A liderança brasileira terá como lema o fortalecimento da cooperação do Sul Global, mas os temas para a Cúpula ainda estão sendo definidos. Procurado pelo Estadão, o Itamaraty não comentou a ameaça de Trump.
A Rússia, por sua vez, advertiu que Trump pode dar um tiro pela culatra. “Cada vez mais países estão aderindo ao uso de moedas nacionais em suas atividades comerciais”, respondeu o porta-voz do Kremlin, Dmitri Peskov. “Se os EUA usarem a força econômica para obrigar os países a usar o dólar, isso fortalecerá ainda mais a tendência de mudança para as moedas nacionais.”
A moeda americana, contudo, mantém sua hegemonia apesar dos esforços por diversificação, intensificados com a guerra na Ucrânia. O dólar representa 58% das reservas globais, bem à frente do segundo colocado, o euro, com 20%, segundo o Atlantic Council.
O relatório destaca que o Brics tem promovido o uso das moedas nacionais ao mesmo tempo em que a China expande o sistema alternativo de pagamentos para os seus parceiros comerciais, mas conclui que o papel do dólar como moeda dominante está garantido no curto e médio prazo.
O verdadeiro impacto da política tarifária de Trump recairia sobre os consumidores americanos. São eles que pagam as taxas aplicadas aos produtos importados, não os países de origem.

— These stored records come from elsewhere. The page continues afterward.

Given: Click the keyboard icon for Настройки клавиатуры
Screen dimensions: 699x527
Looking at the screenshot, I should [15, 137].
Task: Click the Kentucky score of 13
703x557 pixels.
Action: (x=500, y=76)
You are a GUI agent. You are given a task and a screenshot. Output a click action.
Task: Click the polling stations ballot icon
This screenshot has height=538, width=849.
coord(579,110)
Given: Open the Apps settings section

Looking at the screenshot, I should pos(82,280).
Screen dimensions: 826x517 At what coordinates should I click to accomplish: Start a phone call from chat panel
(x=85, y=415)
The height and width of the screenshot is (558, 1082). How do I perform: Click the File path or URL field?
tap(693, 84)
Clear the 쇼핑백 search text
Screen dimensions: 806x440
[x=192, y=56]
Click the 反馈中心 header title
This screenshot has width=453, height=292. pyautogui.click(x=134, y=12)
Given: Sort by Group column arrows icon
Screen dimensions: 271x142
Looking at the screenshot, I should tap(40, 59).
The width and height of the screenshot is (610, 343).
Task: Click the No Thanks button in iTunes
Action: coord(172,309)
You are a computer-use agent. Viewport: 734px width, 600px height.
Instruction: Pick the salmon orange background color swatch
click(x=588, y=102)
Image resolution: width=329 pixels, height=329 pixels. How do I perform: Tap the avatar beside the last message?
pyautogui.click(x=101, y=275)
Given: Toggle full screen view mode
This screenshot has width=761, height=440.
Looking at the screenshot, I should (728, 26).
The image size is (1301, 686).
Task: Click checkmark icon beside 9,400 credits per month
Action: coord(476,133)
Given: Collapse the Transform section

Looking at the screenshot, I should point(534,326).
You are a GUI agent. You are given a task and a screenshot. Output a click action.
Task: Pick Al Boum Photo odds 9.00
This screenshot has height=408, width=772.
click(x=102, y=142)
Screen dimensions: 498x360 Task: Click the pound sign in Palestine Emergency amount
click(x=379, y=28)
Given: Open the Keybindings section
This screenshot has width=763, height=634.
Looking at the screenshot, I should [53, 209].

Para entender o efeito que a política tarifária do republicano teria sobre a renda dos americanos, o Institute on Taxation and Economic Policy (ITEP), centro de estudos com sede em Washington, fez uma projeção com base na proposta de 60% para os produtos chineses e 20% para todas as outras importações. E descobriu que o aumento seria equivalente a 5,7% da renda dos americanos mais pobres em 2026. No caso dos mais ricos, esse número cai para 1,4%. (Estadão Conteúdo)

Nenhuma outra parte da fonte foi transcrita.